[[ Text block, beginning ]]

GetEquations

get the equations of the active MapleSim subsystem

Parameters

 options - (optional) equation(s) of the form name = value

Returns

 • list : list of the subsystem's equations

Options

 • toplevel : true or false
 Specifies whether the top-level equations should be returned regardless of the active subsystem setting.  Default is false.
 • output : one of the following: 'daes','definitions','events','relations','functions','all','aes','odes'; or a list of one or more of these names
 Specifies the types of the equations of the linked model to be returned. Default is 'daes'.
 – Continuous definitions equations ('definitions'):
 • This set contains equations that were algebraically simplified out from the rest of the model equations according to simplification rules based on, for example, linearity or uniqueness of the variables. These equations are not used in the remaining stages of the simulation engine.
 – Core continuous equations ('daes'):
 • This represents a set of continuous equations that remain after simplification.  These equations are processed further by the engine and used for simulation.
 – Set of inequality/boolean definitions ('relations'):
 • This set contains definitions for boolean and inequality variables.  They may represent relations or Maple logic operators such as And, Or, Not.  They are also used for simulation but often require special handling.
 – Set of event handling definitions ('events'):
 • This set contains all the specifications for events.  It can contain internal MapleSim engine data types. These definitions are used internally by the integration engine for event handling.
 – Function/data definitions ('functions'):
 • This last set contains equations that define black-box procedures used in the model.  There are two types of specifications that can occur here.  The fist one can be a definition of Matrix type that stores numeric data values.  The second can be a Maple procedure.  These types are used, for example, to define lookup tables in MapleSim.  The procedure names can appear in equations contained in the previous sets, thus they must be assigned their definitions at any time the procedures are to be evaluated.  Note that the procedures will fail to evaluate if their input arguments do not evaluate to numeric types.
 – Ordinary differential equations ('odes'):
 • This subset of 'daes' contains equations which have derivatives.

[[ Text block, end ]]
[[ Extracted data, beginning ]]

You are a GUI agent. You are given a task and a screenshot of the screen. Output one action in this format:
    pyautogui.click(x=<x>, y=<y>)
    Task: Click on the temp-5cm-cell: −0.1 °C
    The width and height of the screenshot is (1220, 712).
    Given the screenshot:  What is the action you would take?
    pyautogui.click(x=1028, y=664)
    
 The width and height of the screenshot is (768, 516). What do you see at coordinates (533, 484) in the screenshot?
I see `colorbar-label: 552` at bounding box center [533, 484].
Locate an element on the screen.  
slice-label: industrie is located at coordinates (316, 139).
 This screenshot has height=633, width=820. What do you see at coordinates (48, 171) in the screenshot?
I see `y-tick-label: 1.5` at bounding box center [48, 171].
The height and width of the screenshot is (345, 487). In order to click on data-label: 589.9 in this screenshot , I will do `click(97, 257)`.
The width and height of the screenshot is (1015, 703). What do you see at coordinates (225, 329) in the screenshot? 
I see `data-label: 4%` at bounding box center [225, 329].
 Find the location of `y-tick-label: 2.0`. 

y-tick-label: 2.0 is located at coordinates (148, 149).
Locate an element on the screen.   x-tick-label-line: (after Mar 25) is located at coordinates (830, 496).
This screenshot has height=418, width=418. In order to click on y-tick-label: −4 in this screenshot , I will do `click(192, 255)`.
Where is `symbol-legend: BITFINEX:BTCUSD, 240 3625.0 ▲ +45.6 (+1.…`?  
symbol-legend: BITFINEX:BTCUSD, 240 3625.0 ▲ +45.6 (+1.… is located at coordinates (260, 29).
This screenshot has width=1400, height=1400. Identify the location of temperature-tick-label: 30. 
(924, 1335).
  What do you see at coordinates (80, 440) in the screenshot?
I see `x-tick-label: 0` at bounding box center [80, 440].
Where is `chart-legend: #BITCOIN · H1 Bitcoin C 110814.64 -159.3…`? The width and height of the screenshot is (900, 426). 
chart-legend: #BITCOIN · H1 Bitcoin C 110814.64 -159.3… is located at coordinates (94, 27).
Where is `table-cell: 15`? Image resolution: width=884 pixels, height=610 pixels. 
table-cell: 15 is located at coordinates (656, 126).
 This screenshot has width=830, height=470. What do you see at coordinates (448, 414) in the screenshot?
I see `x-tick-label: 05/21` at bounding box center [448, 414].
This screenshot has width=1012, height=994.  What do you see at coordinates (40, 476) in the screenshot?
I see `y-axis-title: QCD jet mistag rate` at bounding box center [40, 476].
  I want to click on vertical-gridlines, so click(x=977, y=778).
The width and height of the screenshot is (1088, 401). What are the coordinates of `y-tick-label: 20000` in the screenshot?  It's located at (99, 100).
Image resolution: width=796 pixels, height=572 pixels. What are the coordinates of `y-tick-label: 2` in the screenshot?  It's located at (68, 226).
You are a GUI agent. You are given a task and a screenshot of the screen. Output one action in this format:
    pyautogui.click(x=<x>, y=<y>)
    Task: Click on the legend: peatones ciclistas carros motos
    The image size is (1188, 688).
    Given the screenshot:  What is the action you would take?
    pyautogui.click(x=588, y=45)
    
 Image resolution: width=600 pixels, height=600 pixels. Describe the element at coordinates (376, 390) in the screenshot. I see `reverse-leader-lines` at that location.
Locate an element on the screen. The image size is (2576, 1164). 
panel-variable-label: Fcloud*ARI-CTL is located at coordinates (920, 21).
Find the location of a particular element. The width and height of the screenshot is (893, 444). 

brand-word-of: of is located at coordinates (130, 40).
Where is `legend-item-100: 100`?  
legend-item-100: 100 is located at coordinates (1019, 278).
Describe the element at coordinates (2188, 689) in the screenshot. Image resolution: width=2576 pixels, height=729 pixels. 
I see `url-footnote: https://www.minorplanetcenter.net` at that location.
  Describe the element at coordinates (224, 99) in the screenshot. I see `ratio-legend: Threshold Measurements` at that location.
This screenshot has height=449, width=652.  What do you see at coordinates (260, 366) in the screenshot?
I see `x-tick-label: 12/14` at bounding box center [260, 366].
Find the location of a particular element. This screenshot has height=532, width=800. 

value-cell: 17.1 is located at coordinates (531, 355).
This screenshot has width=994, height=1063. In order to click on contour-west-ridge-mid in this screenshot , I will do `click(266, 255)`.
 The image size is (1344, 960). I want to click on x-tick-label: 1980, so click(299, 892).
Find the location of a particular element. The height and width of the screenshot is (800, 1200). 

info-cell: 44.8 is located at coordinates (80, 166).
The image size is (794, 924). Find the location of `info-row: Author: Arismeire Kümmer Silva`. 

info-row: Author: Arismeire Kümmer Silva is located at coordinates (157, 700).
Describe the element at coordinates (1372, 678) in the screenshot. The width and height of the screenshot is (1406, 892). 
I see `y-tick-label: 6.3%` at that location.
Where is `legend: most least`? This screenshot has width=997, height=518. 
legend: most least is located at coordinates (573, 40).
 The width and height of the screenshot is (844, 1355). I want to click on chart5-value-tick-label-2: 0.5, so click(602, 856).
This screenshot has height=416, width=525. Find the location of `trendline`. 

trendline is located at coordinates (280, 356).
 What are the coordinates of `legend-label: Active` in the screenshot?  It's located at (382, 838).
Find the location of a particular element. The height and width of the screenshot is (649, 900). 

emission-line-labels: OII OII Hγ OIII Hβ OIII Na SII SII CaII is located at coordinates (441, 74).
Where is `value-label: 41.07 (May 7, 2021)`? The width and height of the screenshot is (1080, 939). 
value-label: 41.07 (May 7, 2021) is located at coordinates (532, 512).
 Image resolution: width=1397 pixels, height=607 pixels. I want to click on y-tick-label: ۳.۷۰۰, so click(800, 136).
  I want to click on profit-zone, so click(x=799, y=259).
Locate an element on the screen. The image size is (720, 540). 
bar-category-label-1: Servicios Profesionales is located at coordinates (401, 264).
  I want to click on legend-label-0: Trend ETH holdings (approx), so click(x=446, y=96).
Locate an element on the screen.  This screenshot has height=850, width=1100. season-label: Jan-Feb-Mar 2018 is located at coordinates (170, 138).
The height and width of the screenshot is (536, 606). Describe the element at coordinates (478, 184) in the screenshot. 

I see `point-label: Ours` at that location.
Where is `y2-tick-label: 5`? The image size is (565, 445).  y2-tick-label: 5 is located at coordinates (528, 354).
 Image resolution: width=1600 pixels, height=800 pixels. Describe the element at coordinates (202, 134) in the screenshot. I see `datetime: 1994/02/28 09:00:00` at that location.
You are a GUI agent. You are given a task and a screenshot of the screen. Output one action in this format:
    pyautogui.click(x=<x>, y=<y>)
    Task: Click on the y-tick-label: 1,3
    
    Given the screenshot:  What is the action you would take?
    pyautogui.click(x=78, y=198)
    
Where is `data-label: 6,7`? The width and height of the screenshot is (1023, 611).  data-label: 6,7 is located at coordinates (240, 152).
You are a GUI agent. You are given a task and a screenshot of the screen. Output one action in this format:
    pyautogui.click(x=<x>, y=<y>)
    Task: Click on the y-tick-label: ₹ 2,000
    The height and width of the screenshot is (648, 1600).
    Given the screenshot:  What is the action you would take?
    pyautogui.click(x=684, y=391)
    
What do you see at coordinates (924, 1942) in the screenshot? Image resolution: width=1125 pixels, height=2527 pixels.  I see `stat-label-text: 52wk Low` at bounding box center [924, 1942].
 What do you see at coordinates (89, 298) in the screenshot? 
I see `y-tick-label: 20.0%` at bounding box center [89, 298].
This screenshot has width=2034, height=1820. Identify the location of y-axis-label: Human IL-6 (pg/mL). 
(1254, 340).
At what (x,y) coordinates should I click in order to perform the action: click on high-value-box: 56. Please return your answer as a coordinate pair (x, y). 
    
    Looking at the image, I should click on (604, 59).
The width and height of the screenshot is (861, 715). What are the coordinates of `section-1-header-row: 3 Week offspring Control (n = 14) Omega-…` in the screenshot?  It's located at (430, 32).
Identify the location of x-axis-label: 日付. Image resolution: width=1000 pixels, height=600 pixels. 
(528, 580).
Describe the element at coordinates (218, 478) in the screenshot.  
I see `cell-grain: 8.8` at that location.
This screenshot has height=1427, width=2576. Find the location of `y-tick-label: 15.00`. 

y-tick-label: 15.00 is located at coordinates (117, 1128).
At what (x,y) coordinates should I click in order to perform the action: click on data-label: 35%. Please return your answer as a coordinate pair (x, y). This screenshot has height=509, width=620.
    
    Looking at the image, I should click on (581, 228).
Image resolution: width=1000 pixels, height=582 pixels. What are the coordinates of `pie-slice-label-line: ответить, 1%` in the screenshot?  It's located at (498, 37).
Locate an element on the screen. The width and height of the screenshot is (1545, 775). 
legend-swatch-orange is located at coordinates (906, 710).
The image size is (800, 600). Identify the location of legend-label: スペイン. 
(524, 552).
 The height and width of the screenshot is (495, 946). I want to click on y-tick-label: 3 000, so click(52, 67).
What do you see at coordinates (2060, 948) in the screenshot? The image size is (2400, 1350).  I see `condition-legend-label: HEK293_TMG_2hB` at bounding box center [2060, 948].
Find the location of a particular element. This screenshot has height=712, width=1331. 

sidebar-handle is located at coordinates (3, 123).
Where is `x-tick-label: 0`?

[[ Extracted data, end ]]

[Your assignment]: In the GetEquations reference text, list every name that can be given as the value of the output option.

[Task result]: 'daes', 'definitions', 'events', 'relations', 'functions', 'all', 'aes', 'odes'